Este año también, nuestra parroquia acoge una exposición de la obra de Mari Cruz Báscones. La de este año lleva el título “El grito de los profetas”, y son 19 esmaltes.
La autora nos recuerda que bajo formas variables las grandes religiones de la antigüedad tuvieron hombres inspirados que afirmaban hablar en nombre de Dios.

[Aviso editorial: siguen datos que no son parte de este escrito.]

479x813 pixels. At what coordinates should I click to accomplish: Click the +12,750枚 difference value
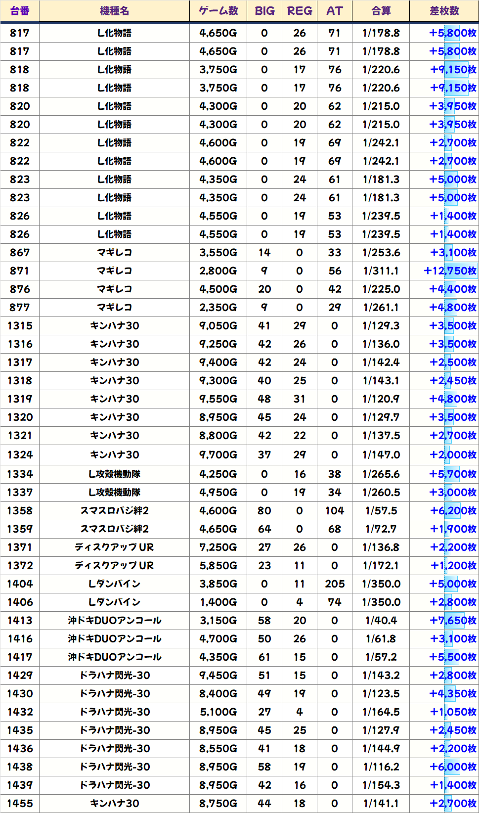tap(450, 271)
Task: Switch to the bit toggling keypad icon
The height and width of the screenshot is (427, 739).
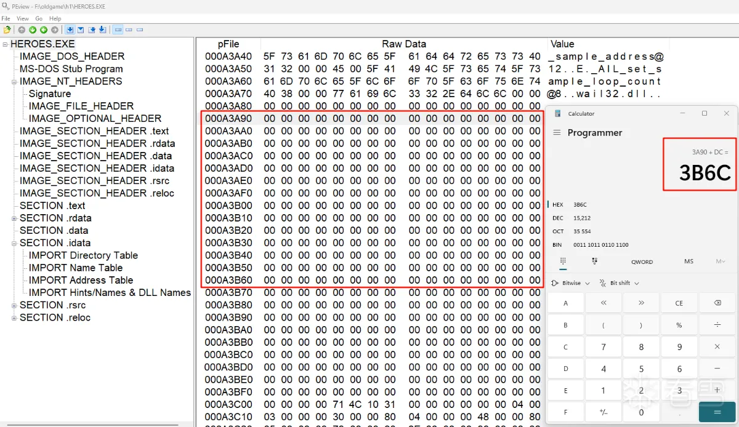Action: click(x=594, y=261)
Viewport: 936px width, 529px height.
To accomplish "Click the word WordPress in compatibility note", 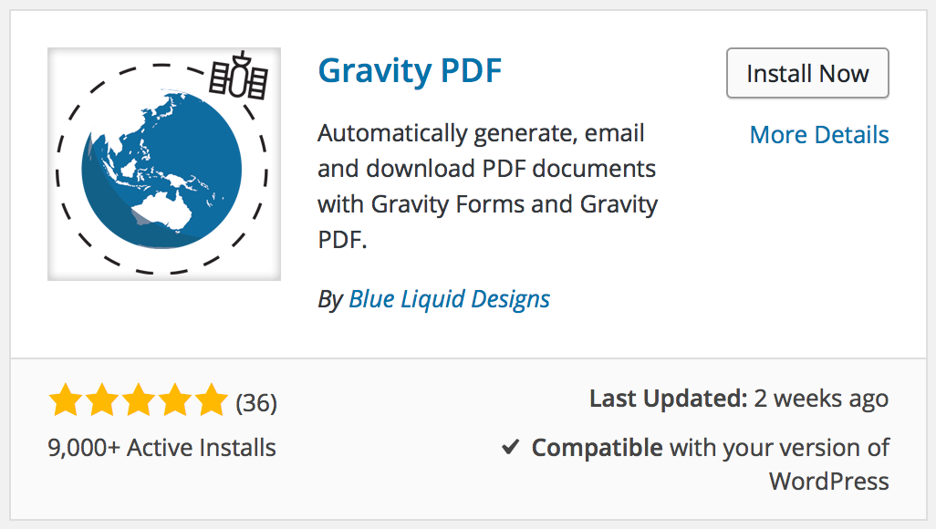I will (x=828, y=482).
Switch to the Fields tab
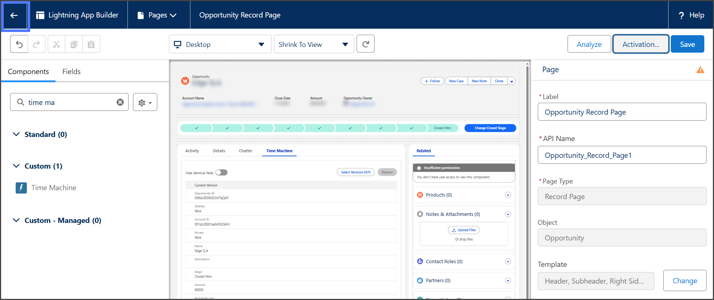Image resolution: width=714 pixels, height=300 pixels. [x=71, y=71]
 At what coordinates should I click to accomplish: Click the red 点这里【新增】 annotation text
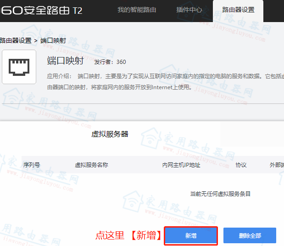click(128, 235)
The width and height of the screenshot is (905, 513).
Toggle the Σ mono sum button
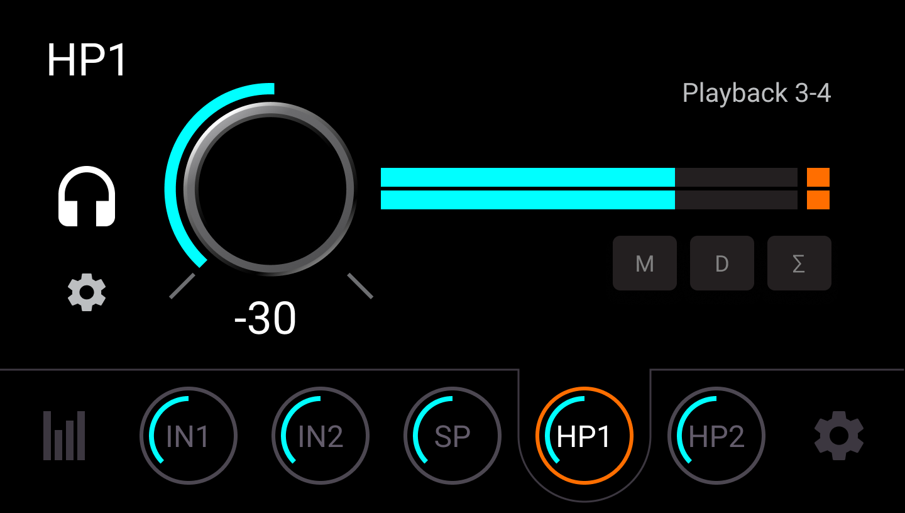click(x=799, y=263)
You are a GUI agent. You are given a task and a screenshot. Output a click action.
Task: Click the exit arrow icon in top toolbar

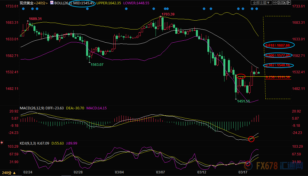click(289, 3)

El profeta es un mensajero y un intérprete de la palabra divina. Tienen conciencia del origen divino y de su mensaje, lo presentan diciendo “Así habla Yhavéh “o “Palabra de Yhavéh” o bien “Oráculo del señor”.


El profeta es un hombre que tiene unas experiencias inmediatas de Dios que han recibido la revelación de su santidad y de sus deseos que juzga el presente y ve el futuro a la luz de Dios y que es enviado por Dios para recordar a los hombres sus exigencias y llevarlos a la obediencia y a su honor.


En la iglesia latina, la Vulgata ha conservado lo esencial de esta distribución de los profetas pero ha vuelto al orden hebreo colocando a los 12 profetas menores, Oseas Joel, Amós, Abdías, Jonás, Miqueas, Nahún, Habacuc , Sofonías, Ageo, Zacarías y Malaquías, después de los cuatro mayores: Isaías, Jeremías, Ezequiel y Daniel.